§ **Problem description**:
Convert every line of the records below into a Markdown table with the columns "No." and "Record text," numbering the rows and skipping blank lines. Omit the pictures.
=== The records ===
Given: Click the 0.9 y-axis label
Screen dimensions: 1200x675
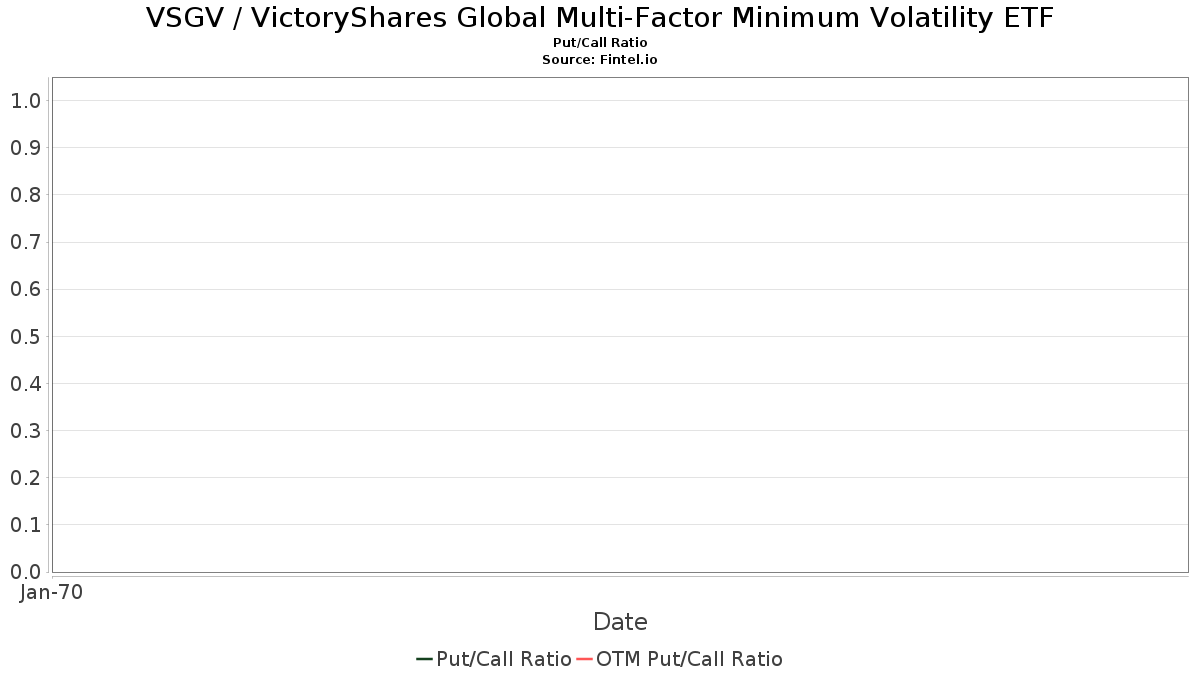Looking at the screenshot, I should pyautogui.click(x=25, y=148).
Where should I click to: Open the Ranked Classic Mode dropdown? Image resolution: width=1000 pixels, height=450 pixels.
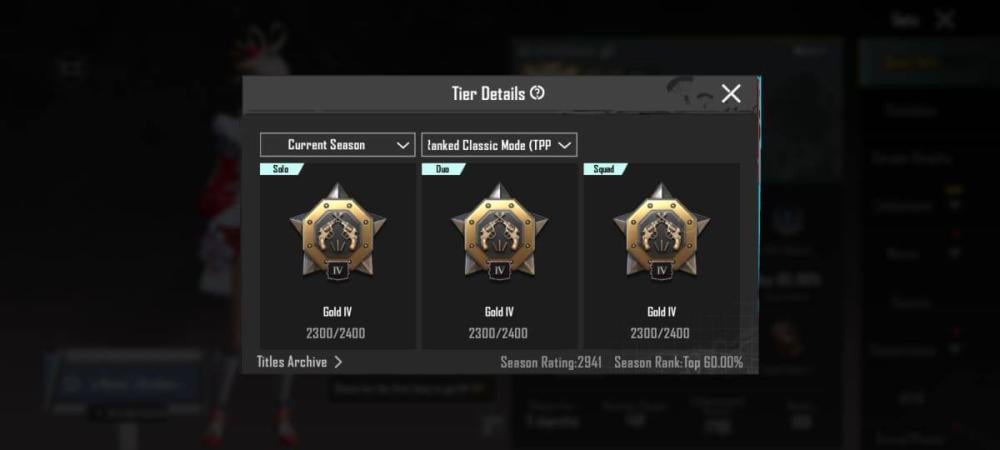[x=499, y=145]
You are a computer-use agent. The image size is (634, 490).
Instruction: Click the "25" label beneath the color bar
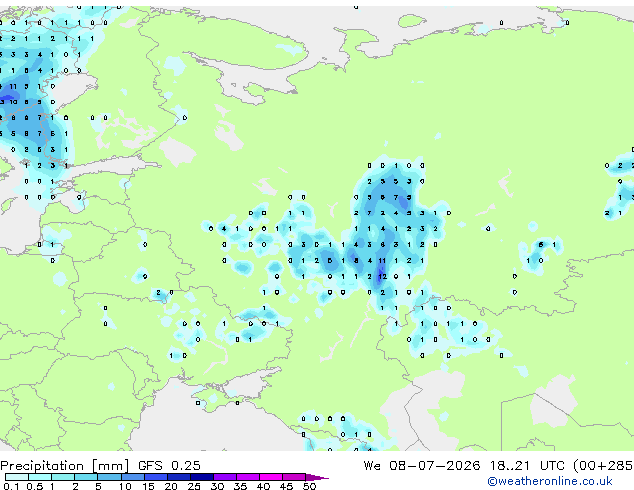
===
§ **Final answer**:
| No. | Record text |
|---|---|
| 1 | Given: Click the 0.9 y-axis label |
| 2 | Screen dimensions: 1200x675 |
| 3 | Looking at the screenshot, I should pyautogui.click(x=25, y=148). |
| 4 | Where should I click to: Open the Ranked Classic Mode dropdown? Image resolution: width=1000 pixels, height=450 pixels. |
| 5 | [x=499, y=145] |
| 6 | You are a computer-use agent. The image size is (634, 490). |
| 7 | Instruction: Click the "25" label beneath the color bar |